La mort, elle est omniprésente tout au long de ce roman,
comme imbriquée dans l’époque. Chacun laissera dans ces évènements, au pire, sa
vie, au mieux, un morceau de son âme. Mais tous vont sortir profondément
changés de ces évènements, qu’ils survivent ou pas. « La Religion »,
évidemment, met en exergue la folie qui peut s’emparer de l’homme au nom de
Dieu, de n’importe quel dieu. Le mécanisme d’entraînement que décrit Willocks,
celui qui pousse les uns à s’arc-bouter aux murailles démolies de Malte et
celui qui pousse les autres à se jeter à l’assaut de ces mêmes murailles,
inlassablement, sans espoir de sortir de là en vie, est remarquablement mis en
évidence.
Les descriptions de combats, sous toutes les formes, sont
impressionnantes, on se croirait même, et à plusieurs reprises, au cœur de la
bataille, les sens tous mis en éveil, car on voit, on entend, on sent, on
goûte, on touche presque les combattants et leurs fluides vitaux s’échappant
par toutes les parties de leur corps.
En cela, et aussi parce qu’il est beaucoup question d’amour
et de sexe, « la Religion » est un roman extrêmement sensuel. Ca pue
autant que cela sent bon, l’Orient et ses effluves nous mettent l’eau à la
bouche, quand les massacres nous poussent à la nausée par le réalisme du récit.

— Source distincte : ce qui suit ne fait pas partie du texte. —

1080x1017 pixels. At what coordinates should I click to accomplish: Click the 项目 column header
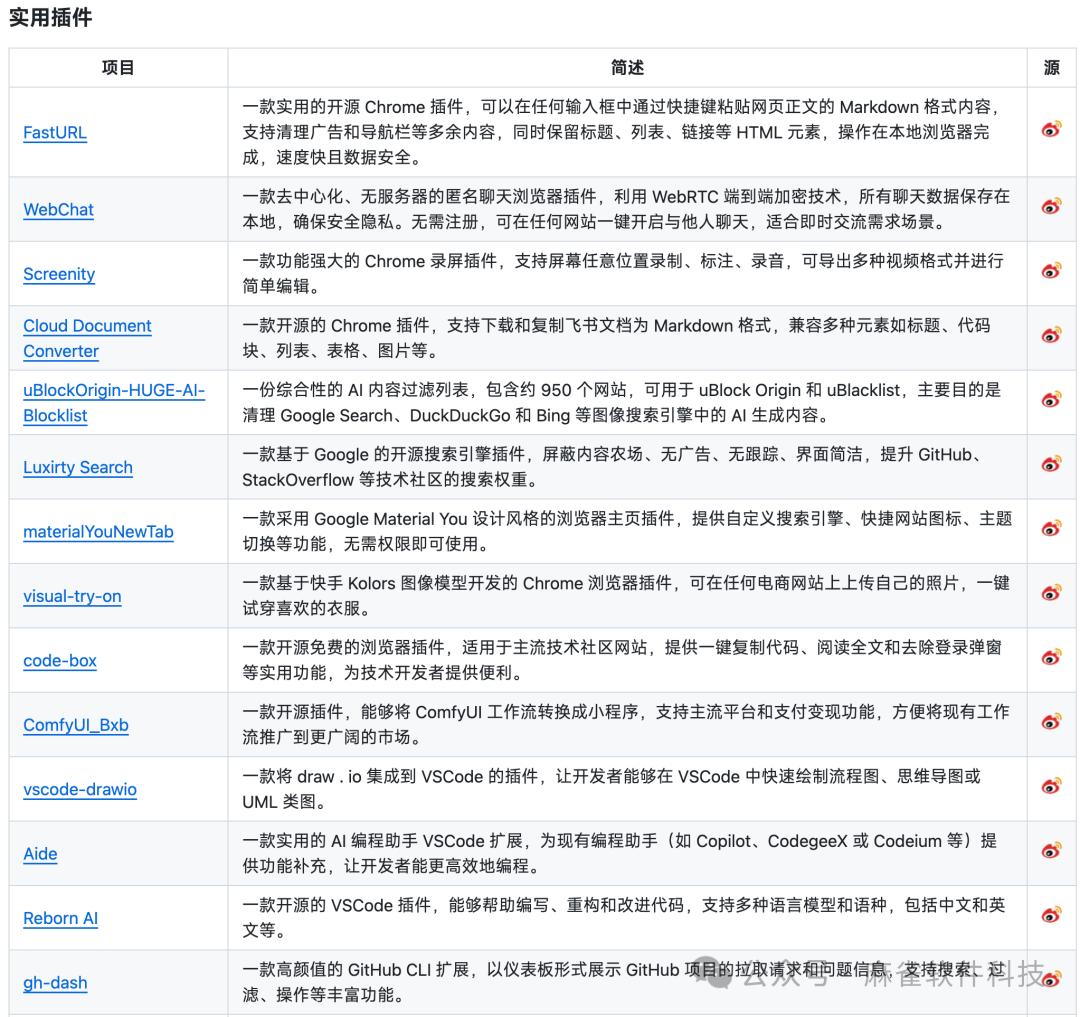point(118,68)
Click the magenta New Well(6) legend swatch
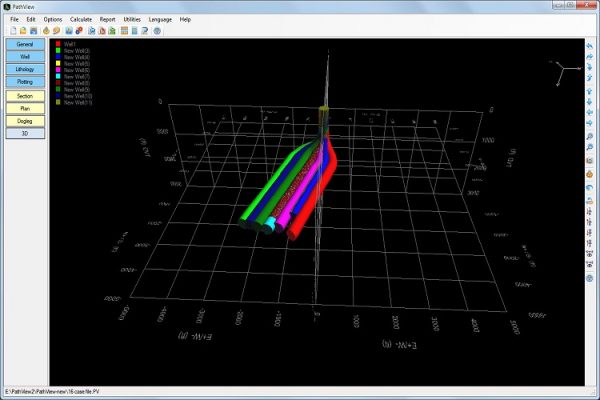This screenshot has height=400, width=600. tap(59, 67)
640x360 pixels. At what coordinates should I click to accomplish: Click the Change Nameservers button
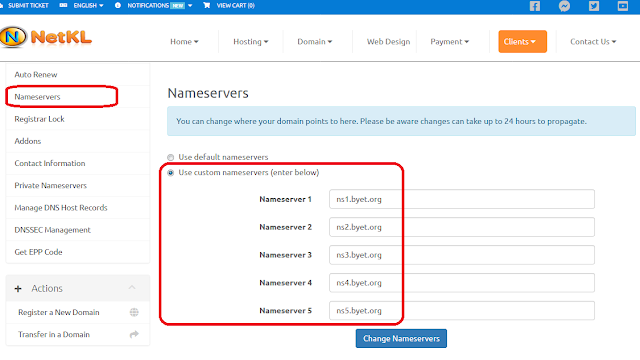pyautogui.click(x=401, y=338)
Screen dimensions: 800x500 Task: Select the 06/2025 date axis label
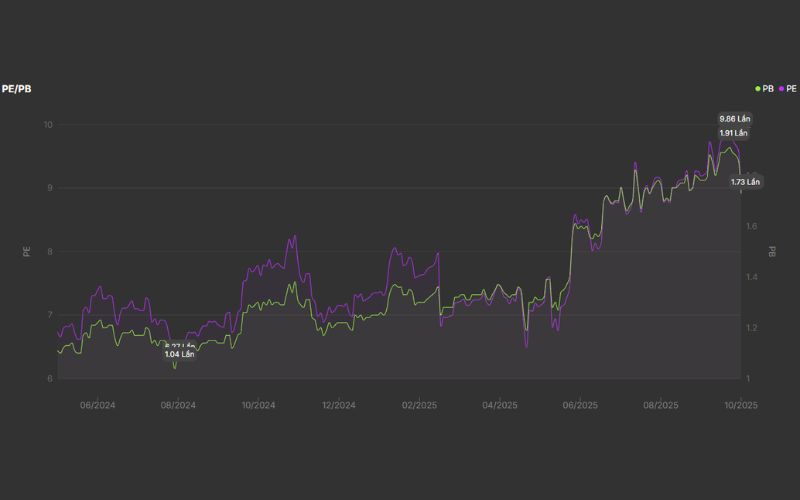click(580, 405)
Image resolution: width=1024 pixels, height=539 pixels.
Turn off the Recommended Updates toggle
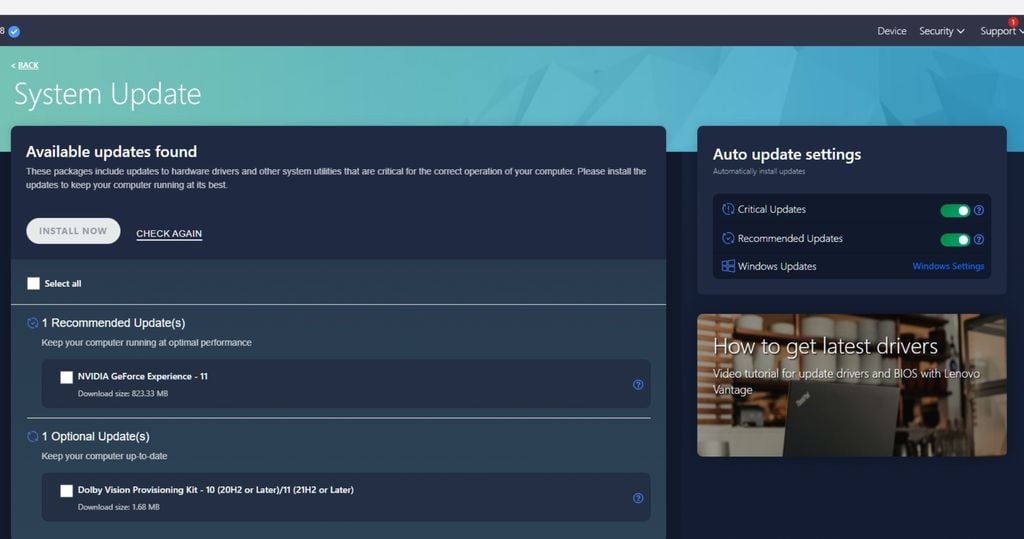(x=955, y=240)
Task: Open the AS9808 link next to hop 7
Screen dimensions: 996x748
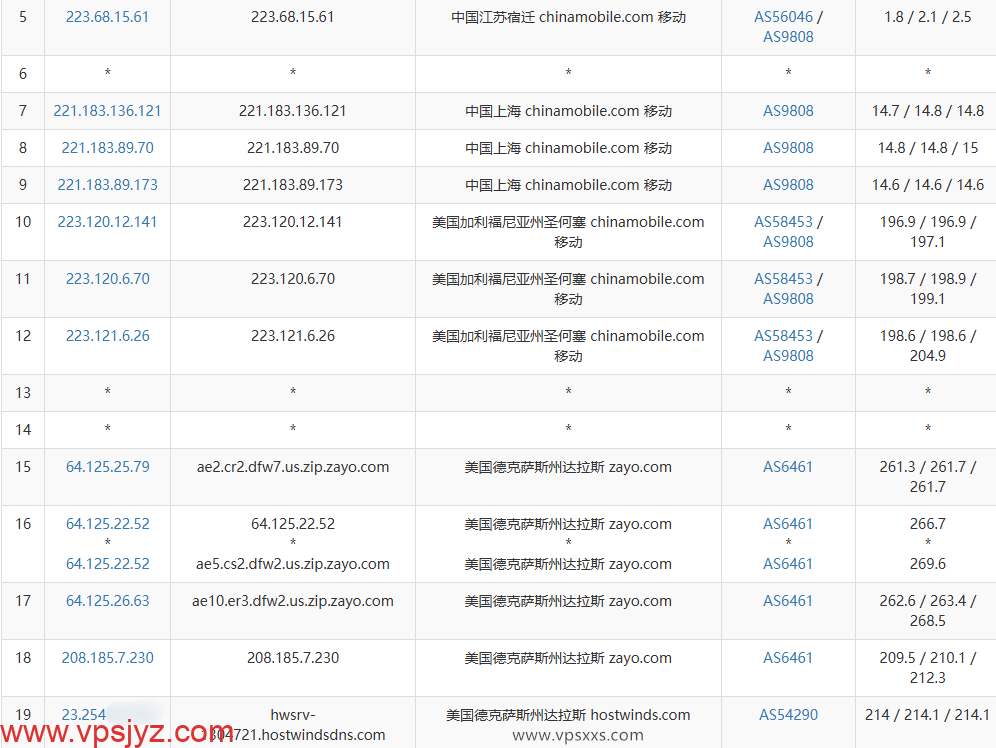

C’est un roman comme on en fait peu, une somme, un monstre
roman plein d’humanité autant que d’inhumanité. C’est aussi la découverte d’un
héros, complexe, déroutant, agaçant autant qu’attachant, à la morale fluctuante
mais à l’intelligence aiguisée. Un homme qui se découvre dans ces conditions
terribles, et ce, malgré sa longue expérience de la guerre, un vase que les
fleuves de sang déversés sur les rivages maltais ont fait déborder au point de
le dégoûter de ce qui a constitué l’essentiel de sa vie jusque-là. Ce héros,
c’est Matthias Tannhauser, le genre de personnage romanesque dont on se souvient
longtemps, au travers duquel on en apprend aussi sur soi et qui, blasé,
cynique, en début d’histoire, va, malgré ou grâce à l’horreur qui s’est
déchaînée autour de lui et à laquelle il a participé, trouver un sens à sa vie,
une voie à suivre, une existence moins égocentrée, une spiritualité propre,
bien loin de tout cette haine, de ces fois, parfois admirables dans leur
mysticisme mais qui mènent trop souvent les fidèles à la folie…
J’ai été un peu plus long que d’habitude (et, me concernant,
c’est peu de a dire !) mais il y avait énormément à dire sur « la
Religion », un roman complet qui nourrit l’âme et le cœur pour longtemps,
à condition de les avoir bien accrochés (je parle de cœur et de l’âme, bien
sûr), un livre extraordinairement violent et pourtant, qui transpire la beauté
(parfois vénéneuse, néfaste) à chaque page.
Une vraie expérience de lecture comme on a peu l’occasion
d’en faire et qui nous retrace un évènement méconnu et pourtant important de
notre Histoire. Pas vraiment une lecture détente, donc, mais une lecture d’une
intensité remarquable et dont on ne sort pas indemne. Comme la plupart des
personnages de ce magnifique roman épique, d’ailleurs.